▶ **Отрывок текста**:
# # # # #

Пара муз, пара лет

Владимир Каев: литературный дневник

Урания – древнегреческая муза астрономии, одна из девяти муз, дочерей бога Зевса и титаниды Мнемозины. Девушка с глобусом и указательной палочкой в руке, так её представляли.
Мнемозина олицетворяет память, титанида, дочь Урана и Геи (либо Зевса и Климены).


Девушка с глобусом и лист календаря дали повод вспомнить (Мнемозины работа) стихотворение Иосифа Бродского «К Урании». Сначала дата.


1940, 24 мая — в Ленинграде, в клинике профессора Тура на Выборгской стороне родился Иосиф Александрович Бродский. 84 года исполнилось бы сегодня Иосифу. Семь циклов Юпитера. Урания рядом.


Муза астрономии явилась в упомянутом стихотворении датированном 1981 годом.


Пустота раздвигается, как портьера.
Да и что вообще есть пространство, если
не отсутствие в каждой точке тела?
Оттого-то Урания старше Клио.


Изыскания в податливом пространстве Интернета проясняют – ударение следует ставить на "о". Муза истории. Клеос переводится как слава. Чтобы остаться в памяти и попасть в историю, надо прославиться.


Слово клеос связано со словом «слышать» или «то, что другие слышат о вас». Греческий герой зарабатывает kleos через совершение великих дел.
Смутно упоминаются источники, в которых греческое kleos происходит от чего-то протоиндоевропейского той поры, когда у людей не было понятия о продолжении личности после жизни, можно было только надеяться лишь достичь «славы, которая не распадется».


Любопытный фрагмент подбираю, отряхивая, как обрывок из протопыли:
«Во вселенной, где безличная материя вечна, а личное «Я» гаснет при смерти, выжить можно только обратив «Я» в слух или репутацию. Человек жаждал бессмертия – состояния богов, противоположное человеческому существованию, и это состояние полностью зависело от поэтов и поэзии».


Вот оно! Поэты и поэзия! Жаждал ли Бродский бессмертия, неизвестно, но как поэт он сделал достаточно, чтобы, мир живых оставив, в памяти живущих пребывать.


«К Урании» посвящено И.К. Кто таков (такова) И.К., мне установить не удалось. Чем знаменателен год 1981 для Бродского?


В течение первых пяти месяцев стипендиат Американской академии в Риме. Начало дружбы с итальянским историком Бенедеттой Кравери, ей посвящены «Римские элегии».


Апрель – знакомство со слависткой Аннелизой Аллева на кафедре славянской филологии Римского университета. Дамы в личной истории Иосифа значимы, но это тема особая.


Начало июня – переместился из Рима в Лондон. Литературный фестиваль в Кембридже.


Лето – поездка в Шотландию. Месяц у друзей на ферме недалеко от городка Анструтера. («В северной части мира я отыскал приют…»).


Август – вернулся в Нью-Йорк.


10 сентября – уехал в Массачусетс преподавать в «Пяти колледжах».


Осень – в Торонто на Конгрессе писателей по правам человека. Присуждена «премия гениев» – стипендия Фонда Макартуров (40 тысяч долларов в год в течение пяти лет). Неплохо.

# # # # #

▶ **Задания для выполнения**:
- a) Перепишите часть отрывка текста, начиная со слов, где стоит «Урания – древнегреческая», и заканчивая после «датированном 1981 годом.». Замените при этом «Юпитера» на «Сатурна».
- b) Ответьте на вопросы по отрывку текста:
(i) Каким годом датировано стихотворение «К Урании»?
(ii) Куда Бродский переместился из Рима в начале июня 1981 года?
(iii) Какую сумму составляла стипендия Фонда Макартуров и на какой срок она была назначена?

▶ **Извлечённые записи**:
# # # # #

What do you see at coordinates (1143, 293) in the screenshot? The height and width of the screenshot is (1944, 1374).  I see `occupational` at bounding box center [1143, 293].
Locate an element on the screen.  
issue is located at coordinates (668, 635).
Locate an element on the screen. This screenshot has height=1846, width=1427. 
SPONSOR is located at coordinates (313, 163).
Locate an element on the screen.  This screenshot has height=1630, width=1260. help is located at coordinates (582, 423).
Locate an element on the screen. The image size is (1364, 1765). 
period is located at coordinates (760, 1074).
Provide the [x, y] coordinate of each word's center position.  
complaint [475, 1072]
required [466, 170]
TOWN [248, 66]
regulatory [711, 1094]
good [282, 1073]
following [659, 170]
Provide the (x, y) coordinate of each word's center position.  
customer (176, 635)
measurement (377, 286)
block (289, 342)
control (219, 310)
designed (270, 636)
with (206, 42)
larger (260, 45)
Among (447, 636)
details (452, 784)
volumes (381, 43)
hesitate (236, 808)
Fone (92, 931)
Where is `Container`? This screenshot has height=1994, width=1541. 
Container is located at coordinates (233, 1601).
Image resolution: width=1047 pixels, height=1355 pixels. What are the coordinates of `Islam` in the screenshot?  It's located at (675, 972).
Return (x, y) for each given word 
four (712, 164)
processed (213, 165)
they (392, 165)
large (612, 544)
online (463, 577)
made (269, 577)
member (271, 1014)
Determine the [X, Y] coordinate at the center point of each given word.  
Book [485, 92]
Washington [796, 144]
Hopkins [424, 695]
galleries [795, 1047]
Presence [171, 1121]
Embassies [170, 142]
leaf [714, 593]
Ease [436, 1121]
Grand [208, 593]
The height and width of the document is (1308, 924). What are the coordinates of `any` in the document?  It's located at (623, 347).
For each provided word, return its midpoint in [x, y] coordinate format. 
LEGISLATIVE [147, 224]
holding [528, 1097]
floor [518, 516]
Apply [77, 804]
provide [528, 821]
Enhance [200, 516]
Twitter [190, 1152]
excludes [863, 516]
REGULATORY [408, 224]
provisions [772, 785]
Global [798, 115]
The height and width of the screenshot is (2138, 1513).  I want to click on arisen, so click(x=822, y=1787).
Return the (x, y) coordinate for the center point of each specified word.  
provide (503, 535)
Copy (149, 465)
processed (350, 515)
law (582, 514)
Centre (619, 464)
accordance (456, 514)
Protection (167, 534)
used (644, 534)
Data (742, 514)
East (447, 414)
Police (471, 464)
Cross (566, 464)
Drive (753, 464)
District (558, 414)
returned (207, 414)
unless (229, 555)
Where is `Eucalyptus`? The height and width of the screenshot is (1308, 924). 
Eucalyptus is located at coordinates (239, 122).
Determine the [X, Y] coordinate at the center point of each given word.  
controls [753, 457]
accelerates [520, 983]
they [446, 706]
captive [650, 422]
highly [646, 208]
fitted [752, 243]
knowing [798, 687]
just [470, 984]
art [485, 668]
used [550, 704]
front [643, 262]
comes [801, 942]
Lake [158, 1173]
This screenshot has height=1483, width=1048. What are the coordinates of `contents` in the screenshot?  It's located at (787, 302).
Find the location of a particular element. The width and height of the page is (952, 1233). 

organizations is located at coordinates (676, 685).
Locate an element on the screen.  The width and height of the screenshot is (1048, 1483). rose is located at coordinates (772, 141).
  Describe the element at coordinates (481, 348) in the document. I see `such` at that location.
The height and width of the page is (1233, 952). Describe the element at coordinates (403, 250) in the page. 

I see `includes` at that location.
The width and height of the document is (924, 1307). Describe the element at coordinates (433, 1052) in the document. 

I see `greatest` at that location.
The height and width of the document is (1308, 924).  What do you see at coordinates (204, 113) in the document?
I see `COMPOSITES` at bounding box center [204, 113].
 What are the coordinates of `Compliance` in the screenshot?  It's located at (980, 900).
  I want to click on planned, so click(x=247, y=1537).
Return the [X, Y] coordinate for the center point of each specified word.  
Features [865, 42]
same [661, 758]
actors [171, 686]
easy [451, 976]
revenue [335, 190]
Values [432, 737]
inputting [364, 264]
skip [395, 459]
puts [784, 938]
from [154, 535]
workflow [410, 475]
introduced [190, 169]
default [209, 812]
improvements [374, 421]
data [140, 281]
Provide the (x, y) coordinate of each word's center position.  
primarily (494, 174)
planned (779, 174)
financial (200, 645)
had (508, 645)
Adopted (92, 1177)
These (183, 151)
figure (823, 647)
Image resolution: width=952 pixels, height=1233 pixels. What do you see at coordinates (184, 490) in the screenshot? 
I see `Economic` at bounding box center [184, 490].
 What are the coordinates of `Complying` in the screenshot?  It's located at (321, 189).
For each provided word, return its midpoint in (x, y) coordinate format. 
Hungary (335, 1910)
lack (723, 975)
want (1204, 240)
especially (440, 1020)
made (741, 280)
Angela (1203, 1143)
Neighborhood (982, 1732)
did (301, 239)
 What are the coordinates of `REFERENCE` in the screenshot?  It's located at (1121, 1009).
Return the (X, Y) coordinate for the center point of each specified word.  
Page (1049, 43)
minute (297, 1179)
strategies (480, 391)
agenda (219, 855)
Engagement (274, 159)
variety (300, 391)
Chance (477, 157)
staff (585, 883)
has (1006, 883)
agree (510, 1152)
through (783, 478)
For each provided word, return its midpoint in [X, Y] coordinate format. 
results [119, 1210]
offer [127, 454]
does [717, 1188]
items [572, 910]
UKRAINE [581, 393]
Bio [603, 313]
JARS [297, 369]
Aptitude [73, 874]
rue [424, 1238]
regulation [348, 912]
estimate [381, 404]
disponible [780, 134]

# # # # #

▶ **Ответы по заданиям**:
- a)
Урания – древнегреческая муза астрономии, одна из девяти муз, дочерей бога Зевса и титаниды Мнемозины. Девушка с глобусом и указательной палочкой в руке, так её представляли.
Мнемозина олицетворяет память, титанида, дочь Урана и Геи (либо Зевса и Климены).


Девушка с глобусом и лист календаря дали повод вспомнить (Мнемозины работа) стихотворение Иосифа Бродского «К Урании». Сначала дата.


1940, 24 мая — в Ленинграде, в клинике профессора Тура на Выборгской стороне родился Иосиф Александрович Бродский. 84 года исполнилось бы сегодня Иосифу. Семь циклов Сатурна. Урания рядом.


Муза астрономии явилась в упомянутом стихотворении датированном 1981 годом.

- b)
(i) 1981 годом.
(ii) В Лондон.
(iii) 40 тысяч долларов в год в течение пяти лет.